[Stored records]
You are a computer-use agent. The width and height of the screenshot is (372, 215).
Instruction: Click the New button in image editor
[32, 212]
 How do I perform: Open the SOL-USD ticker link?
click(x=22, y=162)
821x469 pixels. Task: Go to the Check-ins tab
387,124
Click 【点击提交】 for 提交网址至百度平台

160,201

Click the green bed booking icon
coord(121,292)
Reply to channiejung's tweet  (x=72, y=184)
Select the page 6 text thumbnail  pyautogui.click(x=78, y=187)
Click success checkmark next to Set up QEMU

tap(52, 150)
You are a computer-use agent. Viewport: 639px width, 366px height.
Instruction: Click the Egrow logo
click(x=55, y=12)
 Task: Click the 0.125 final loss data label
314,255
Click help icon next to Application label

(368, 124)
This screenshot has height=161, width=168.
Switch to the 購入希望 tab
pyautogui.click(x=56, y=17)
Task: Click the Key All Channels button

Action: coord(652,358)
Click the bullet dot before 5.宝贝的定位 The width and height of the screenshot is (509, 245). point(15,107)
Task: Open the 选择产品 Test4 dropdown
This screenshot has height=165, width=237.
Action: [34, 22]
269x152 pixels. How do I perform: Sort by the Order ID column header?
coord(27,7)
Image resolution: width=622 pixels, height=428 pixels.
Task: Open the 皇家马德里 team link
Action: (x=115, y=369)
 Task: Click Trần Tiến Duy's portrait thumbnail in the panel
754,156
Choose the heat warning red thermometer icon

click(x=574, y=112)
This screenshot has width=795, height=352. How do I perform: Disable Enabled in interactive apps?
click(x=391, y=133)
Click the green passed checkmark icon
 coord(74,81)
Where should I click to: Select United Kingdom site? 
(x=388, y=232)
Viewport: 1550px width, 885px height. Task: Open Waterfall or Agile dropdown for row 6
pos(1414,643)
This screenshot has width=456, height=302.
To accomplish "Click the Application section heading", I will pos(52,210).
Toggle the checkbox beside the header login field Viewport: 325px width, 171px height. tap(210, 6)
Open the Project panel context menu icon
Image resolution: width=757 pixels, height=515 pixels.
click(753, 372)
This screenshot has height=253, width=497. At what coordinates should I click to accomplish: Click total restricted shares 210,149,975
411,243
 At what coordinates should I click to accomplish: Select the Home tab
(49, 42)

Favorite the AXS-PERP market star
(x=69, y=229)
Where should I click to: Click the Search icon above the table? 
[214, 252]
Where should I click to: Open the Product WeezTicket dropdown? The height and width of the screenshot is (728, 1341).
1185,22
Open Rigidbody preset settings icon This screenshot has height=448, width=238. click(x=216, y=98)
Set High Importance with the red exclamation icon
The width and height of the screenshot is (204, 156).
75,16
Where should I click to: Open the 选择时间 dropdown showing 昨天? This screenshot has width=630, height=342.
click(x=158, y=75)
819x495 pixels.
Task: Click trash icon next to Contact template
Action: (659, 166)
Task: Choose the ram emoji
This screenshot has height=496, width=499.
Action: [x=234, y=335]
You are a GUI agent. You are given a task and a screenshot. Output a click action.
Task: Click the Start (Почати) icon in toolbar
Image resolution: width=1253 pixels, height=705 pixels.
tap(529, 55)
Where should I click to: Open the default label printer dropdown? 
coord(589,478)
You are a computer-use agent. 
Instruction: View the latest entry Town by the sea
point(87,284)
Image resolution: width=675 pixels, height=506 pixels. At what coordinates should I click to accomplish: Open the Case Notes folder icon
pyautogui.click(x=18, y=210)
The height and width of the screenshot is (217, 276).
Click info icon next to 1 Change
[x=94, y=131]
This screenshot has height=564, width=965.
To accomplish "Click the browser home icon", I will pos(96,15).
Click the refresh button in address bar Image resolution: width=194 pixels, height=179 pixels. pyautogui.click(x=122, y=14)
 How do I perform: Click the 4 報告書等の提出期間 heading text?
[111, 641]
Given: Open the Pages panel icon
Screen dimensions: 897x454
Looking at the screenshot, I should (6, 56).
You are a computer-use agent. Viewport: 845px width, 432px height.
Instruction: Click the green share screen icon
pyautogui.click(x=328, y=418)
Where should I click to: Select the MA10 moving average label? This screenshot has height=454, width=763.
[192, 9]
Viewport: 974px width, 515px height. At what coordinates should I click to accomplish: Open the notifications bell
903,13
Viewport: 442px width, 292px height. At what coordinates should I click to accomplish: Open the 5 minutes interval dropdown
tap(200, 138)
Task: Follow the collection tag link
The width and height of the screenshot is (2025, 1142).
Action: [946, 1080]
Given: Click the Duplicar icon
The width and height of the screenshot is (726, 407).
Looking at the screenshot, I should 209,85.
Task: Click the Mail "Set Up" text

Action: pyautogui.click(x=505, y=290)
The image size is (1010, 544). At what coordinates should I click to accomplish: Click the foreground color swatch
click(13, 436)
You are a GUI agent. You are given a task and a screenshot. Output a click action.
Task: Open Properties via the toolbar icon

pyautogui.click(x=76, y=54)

__PROBLEM__: Transcribe the records from their first line. Stop after the line with "Reply to channiejung's", including it.

__EXPECTED OUTPUT__:
You are a computer-use agent. The width and height of the screenshot is (372, 215).
Instruction: Click the New button in image editor
[32, 212]
 How do I perform: Open the SOL-USD ticker link?
click(x=22, y=162)
821x469 pixels. Task: Go to the Check-ins tab
387,124
Click 【点击提交】 for 提交网址至百度平台

160,201

Click the green bed booking icon
coord(121,292)
Reply to channiejung's tweet  (x=72, y=184)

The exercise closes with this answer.